Implementing (copying) the same Zod schema from your client component into your server action is a solution. However, as lazy developers, we do not want to repeat ourselves (keep it DRY!).
The Solution
The solution to this problem is to migrate the Zod schema, which validates user input, directly into your Server Action and ship all validation errors back to your Client Component. This results into your Server Action being fully secure, while still providing the capability to display appropriate input validation errors on the front-end based on the Zod results. This is exactly what next-server-action-validation solves.
Implementing next-server-action-validation
So how do you use next-server-action-validation? It's quite simple.
Installation
npm install next-server-action-validation zod
Usage
As mentioned, we use Zod for the runtime validation of data that that gets passed into our Server Actions. This package provides a function called withValidation which wraps your Server Action and validates the data passed into it.

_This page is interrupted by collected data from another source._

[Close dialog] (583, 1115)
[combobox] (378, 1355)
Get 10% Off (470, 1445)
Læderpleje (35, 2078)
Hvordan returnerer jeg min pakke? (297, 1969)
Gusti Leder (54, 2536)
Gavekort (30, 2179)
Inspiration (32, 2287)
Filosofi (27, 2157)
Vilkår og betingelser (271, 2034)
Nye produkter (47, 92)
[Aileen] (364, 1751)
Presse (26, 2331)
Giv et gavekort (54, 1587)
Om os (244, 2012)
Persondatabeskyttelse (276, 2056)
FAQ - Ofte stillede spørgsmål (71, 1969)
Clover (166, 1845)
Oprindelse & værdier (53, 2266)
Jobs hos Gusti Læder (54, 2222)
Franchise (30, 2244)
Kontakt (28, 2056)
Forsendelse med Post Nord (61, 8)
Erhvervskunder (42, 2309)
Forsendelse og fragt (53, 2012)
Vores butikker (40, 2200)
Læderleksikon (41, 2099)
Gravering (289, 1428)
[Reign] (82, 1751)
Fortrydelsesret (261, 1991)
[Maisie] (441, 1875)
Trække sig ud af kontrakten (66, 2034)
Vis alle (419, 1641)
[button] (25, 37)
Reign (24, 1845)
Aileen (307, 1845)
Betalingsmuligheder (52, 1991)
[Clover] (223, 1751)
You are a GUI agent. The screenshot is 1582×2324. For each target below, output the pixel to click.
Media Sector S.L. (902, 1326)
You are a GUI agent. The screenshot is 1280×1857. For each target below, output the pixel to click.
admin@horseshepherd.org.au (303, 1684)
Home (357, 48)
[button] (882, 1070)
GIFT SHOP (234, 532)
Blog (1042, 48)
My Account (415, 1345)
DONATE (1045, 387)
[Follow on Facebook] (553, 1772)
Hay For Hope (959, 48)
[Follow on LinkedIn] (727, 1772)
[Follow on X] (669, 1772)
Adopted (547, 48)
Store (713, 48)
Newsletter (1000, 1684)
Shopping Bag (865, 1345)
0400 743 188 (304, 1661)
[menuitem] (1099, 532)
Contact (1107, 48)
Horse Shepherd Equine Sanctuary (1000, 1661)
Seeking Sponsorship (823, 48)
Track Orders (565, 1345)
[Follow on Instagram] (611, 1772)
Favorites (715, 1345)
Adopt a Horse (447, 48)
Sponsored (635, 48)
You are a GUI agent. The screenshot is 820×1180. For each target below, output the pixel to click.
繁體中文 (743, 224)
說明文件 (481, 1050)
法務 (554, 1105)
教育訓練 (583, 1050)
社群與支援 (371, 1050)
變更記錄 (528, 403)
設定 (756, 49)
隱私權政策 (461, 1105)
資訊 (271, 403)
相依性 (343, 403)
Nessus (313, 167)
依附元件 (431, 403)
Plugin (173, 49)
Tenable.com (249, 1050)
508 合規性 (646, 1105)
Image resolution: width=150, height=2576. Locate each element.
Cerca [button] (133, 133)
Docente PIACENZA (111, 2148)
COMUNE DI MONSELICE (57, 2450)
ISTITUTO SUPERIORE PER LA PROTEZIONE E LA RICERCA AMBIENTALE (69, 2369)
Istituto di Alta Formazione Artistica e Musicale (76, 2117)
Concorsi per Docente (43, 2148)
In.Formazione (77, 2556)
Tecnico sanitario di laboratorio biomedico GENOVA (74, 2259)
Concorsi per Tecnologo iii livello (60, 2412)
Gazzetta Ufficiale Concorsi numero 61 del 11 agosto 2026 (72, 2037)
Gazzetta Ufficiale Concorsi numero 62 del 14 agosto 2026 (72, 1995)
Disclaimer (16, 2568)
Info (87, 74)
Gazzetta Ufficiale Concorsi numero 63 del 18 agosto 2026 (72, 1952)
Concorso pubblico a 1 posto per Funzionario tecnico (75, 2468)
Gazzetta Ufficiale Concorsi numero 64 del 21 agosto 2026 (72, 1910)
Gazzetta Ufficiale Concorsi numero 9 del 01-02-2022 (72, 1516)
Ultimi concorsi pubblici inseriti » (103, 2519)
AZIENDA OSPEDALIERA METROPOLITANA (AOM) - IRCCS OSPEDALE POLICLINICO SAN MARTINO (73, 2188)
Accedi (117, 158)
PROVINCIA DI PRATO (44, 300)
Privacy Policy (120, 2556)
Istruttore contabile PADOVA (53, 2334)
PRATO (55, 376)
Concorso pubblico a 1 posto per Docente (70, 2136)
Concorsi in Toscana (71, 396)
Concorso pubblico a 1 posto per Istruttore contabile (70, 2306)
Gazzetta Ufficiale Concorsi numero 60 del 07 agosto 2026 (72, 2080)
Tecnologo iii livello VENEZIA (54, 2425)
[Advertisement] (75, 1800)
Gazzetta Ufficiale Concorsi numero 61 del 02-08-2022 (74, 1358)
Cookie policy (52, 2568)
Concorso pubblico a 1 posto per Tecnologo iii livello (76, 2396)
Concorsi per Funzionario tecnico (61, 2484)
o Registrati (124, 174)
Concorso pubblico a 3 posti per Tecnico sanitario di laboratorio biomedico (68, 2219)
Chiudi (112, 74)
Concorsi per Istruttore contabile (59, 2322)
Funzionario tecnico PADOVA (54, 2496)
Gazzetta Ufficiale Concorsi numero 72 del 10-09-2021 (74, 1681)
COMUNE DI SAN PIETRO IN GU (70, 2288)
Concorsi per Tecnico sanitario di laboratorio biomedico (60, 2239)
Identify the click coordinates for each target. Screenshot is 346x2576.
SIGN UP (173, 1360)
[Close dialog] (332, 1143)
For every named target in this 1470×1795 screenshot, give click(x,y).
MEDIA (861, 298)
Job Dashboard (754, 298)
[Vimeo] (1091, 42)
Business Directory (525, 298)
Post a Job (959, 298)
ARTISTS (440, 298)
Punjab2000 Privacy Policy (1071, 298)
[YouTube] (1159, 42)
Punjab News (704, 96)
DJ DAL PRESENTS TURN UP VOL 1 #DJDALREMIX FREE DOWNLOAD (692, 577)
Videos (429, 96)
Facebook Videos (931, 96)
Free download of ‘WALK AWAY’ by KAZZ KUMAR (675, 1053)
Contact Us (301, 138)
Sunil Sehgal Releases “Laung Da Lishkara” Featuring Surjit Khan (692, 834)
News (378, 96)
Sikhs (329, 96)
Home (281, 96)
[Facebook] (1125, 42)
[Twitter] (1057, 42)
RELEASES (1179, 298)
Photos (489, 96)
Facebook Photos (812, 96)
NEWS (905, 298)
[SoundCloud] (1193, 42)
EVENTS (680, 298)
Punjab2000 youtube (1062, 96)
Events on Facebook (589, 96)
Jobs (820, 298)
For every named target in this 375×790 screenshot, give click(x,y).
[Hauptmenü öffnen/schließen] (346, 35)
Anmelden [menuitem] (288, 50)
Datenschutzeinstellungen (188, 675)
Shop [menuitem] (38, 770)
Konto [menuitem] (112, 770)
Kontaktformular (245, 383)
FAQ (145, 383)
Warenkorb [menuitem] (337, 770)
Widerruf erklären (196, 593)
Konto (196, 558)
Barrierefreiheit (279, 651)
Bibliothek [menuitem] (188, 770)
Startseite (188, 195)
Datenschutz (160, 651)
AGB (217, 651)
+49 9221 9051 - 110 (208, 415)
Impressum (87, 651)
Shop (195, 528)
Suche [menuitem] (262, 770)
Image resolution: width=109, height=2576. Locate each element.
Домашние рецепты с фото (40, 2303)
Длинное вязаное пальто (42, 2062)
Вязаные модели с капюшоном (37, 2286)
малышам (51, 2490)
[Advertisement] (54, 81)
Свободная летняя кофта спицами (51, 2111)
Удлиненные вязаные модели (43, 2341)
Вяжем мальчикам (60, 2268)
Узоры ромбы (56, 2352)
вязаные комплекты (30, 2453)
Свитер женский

Step 1: Protect your Server Action
To protect your server action it needs to be wrapped in the withValidation function together with a Zod.js validation schema.
// server-action.ts
'use server';
import { withValidation } from 'next-server-action-validation';
import * as z from 'zod';
// 1. Create the Validation Schema
const myServerActionSchema = z.object({
name: z.string().min(4)
});
// 2. Wrap your server action in the `withValidation` function
export const myServerAction = withValidation(
myServerActionSchema,
async (data: z.infer<typeof myServerActionSchema>) => {
console.log(data); // Data is fully typesafe
return true;
}
);Step 2: Use your Server Action
To use your server action and check for validation errors we can simply call our action and pass its result into the isValidationError function. If this function resolves to be truthy the validation failed. From now on the type of our result is a ValidationError which holds all validation errors.
// page.tsx
'use client';
import { useState } from 'react';
import { isValidationError } from 'next-server-action-validation';
import { myServerAction } from '@/app/page.actions';
export default function Home() {
const [myString, setMyString] = useState('');
async function handleSave() {
// 1. Call your server action as normal
const result = await myServerAction({ name: myString });
// 2. Check for validation errors
if (isValidationError(result)) {
// The type of result.errors is an array of `ZodIssues`
// which we can use to display proper error messages
console.log(result.errors);
// 3. Return out of the function
return;
}
// 4. Proceed as normal
console.log('We passed correct data!');
}
return (
<main>
<Input onChange={(e) => setMyString(e.target.value)} />
<Button onClick={handleSave}>Save</Button>
</main>
);
}Conclusion
In conclusion, next-server-action-validation bridges a crucial gap in Next.js Server Actions by securely integrating Zod schema validation directly into server-side processing. This approach not only fortifies your Server Actions against invalid data but also maintains the ease of displaying validation errors on the client side.
By using this package, you can enhance your Next.js applications' security without sacrificing development speed or violating the DRY principle. It's a step forward in making full-stack development with Next.js more robust and efficient.